The Syrian-arranged peace had failed to remove some of the basic causes of the civil war because of political feuding among Lebanon's many sectarian factions. The truce had promised reforms that would give the predominant Moslems a larger share of political power and economic programs to develop impoverished Moslem areas. Since January there has been virtually no progress toward these goals, despite intense mediation efforts by Syrian Foreign Minister Abdel Halim Khaddam, principal architect of the truce. Though Khaddam wields enormous influence in Lebanon, based largely on the presence there of close to 9,000 Syrian-trained soldiers of the Palestine Liberation Army, he was unable to force an end to what Beirut newspapers regularly deplore as their country's "political stagnation."

Khaddam flew to Beirut early last week, but left after a few days, having failed to come up with a plan upon which Lebanon's political and religious factions could agree. At the same time, mutinous Moslem soldiers rejected an offer of amnesty by a number of senior army officers, including General Saeed. Instead, the Moslem deserters captured several more outposts.

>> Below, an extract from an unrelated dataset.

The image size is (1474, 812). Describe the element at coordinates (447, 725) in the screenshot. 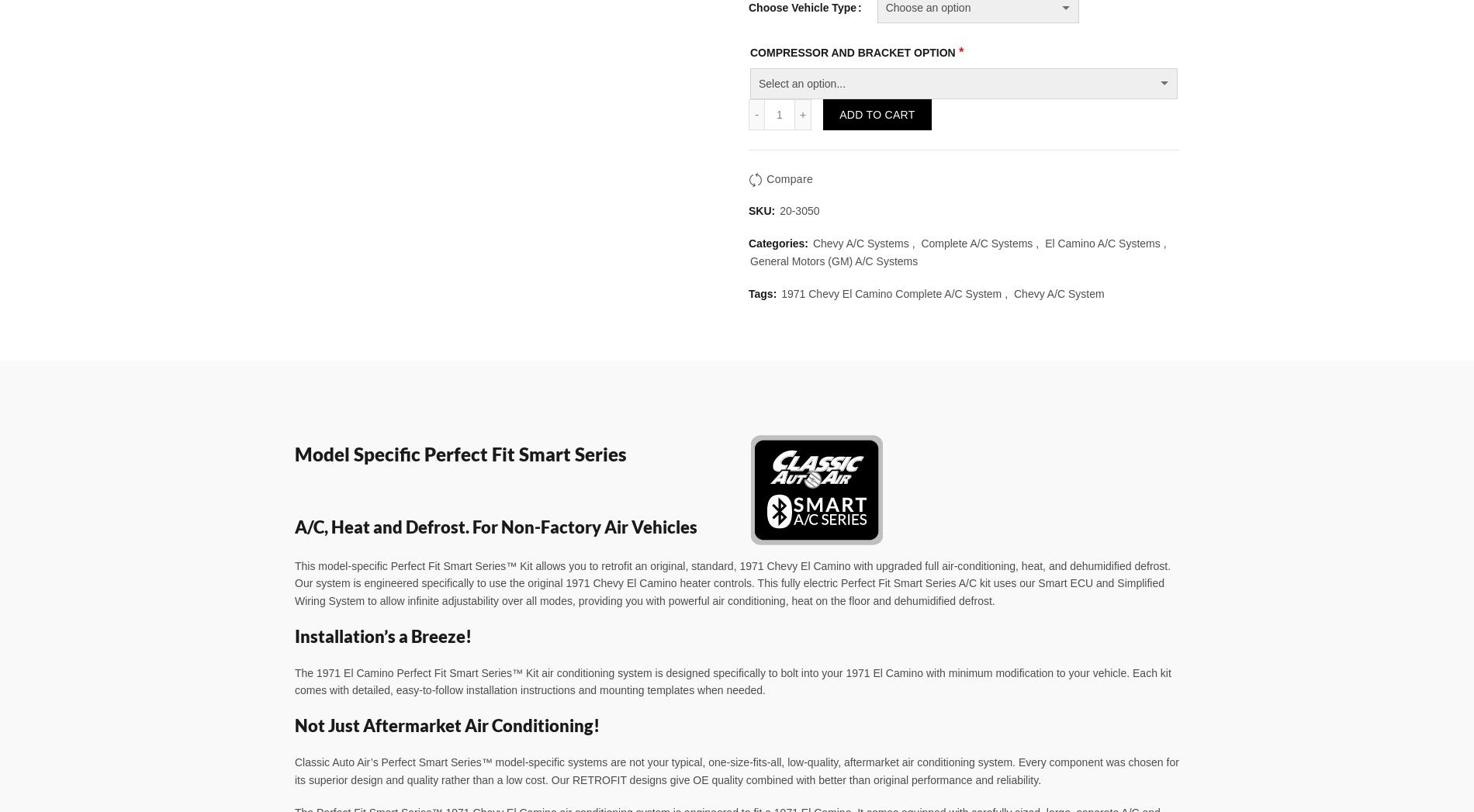

I see `'Not Just Aftermarket Air Conditioning!'` at that location.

Front Man. The combination of more stalemate and more rebellion evidently was the last straw for the military. Sitting in his Beirut headquarters beneath a portrait of Franjieh, Ahdab told reporters the morning after his surprise television broadcast: "For God's sake, we have been patient for ten months, and if we had waited one more day, there would have been uncontrollable bloodshed." The choice of Ahdab as the military's front man was apparently carefully calculated by a group of Christian and Moslem officers to give the coup a nonreligious character. He is the highest-ranking Sunni Moslem in the armed forces but is also respected by Christian officers.

As one Beirut Christian remarked, "I don't give a damn who runs the country as long as someone finally runs it." This widespread longing, however, will only be fulfilled if last week's attempted coup galvanizes Lebanese leaders into uniting to work for what has eluded them so far: creating a basis for permanent peace.

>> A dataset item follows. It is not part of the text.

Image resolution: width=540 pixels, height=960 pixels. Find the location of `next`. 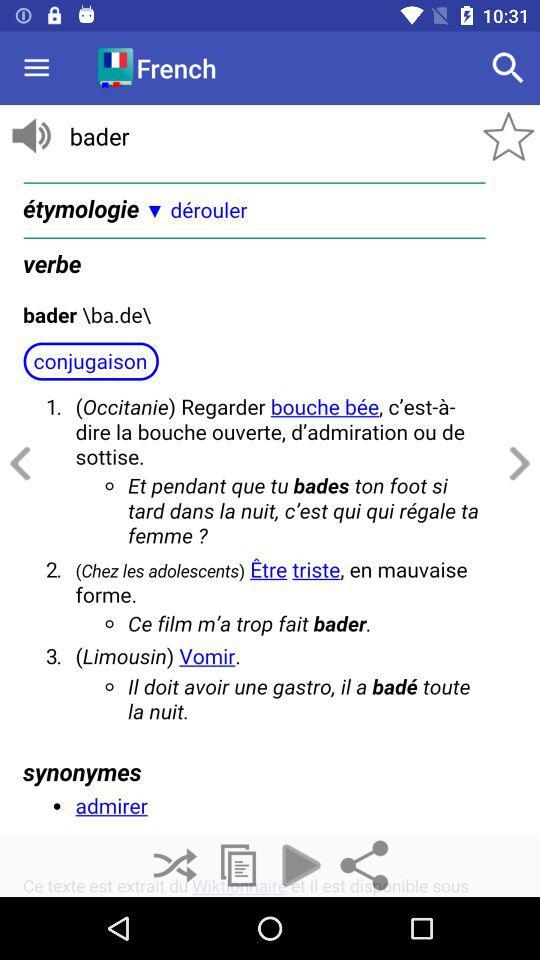

next is located at coordinates (516, 464).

Elsewhere in the Arab world, there seemed to be as little unity as in Lebanon. Less than three years ago, Egypt's President Anwar Sadat, Syria's Hafez Assad and Libyan Strongman Muammar Gaddafi were seemingly the best of friends. No longer. Last week Assad intensified the Syrian rhetoric against

Egypt's policy of relying on U.S. peace initiatives. He denounced the second Sinai accord between Jerusalem and Cairo as "the mother of Arab setbacks." Sadat fired back that Assad's salvo was nothing but "narrow-minded party maneuvers."

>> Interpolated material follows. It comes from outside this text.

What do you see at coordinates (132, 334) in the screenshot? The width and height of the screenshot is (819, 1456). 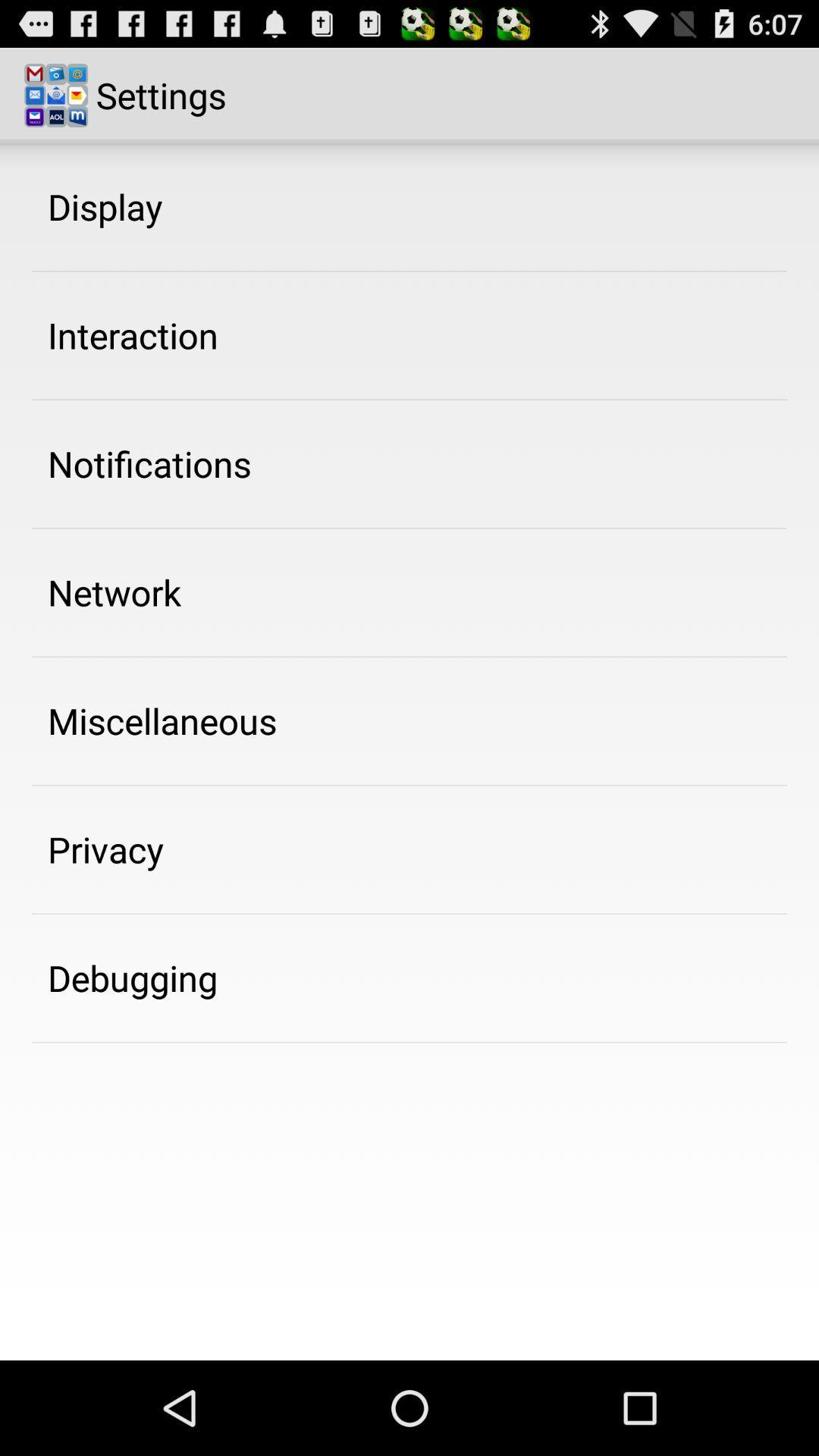 I see `item below the display app` at bounding box center [132, 334].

Like Assad, Colonel Gaddafi is angered by Egypt's seemingly lukewarm support for the Palestine Liberation Organization. Recently, Gaddafi has begun denying visas to Egyptians seeking jobs in Libya and has recalled his official representative from Cairo. Last week Sadat tried to even the score. Egyptian authorities arrested 42 Libyans and accused them of having been sent by Gaddafi to assassinate prominent Egyptians and kidnap anti-Gaddafi Libyans living in Egypt. In retaliation, Libya expelled at least 3,000 Egyptian workers, many of whom--according to Cairo officials--had first been beaten and tortured.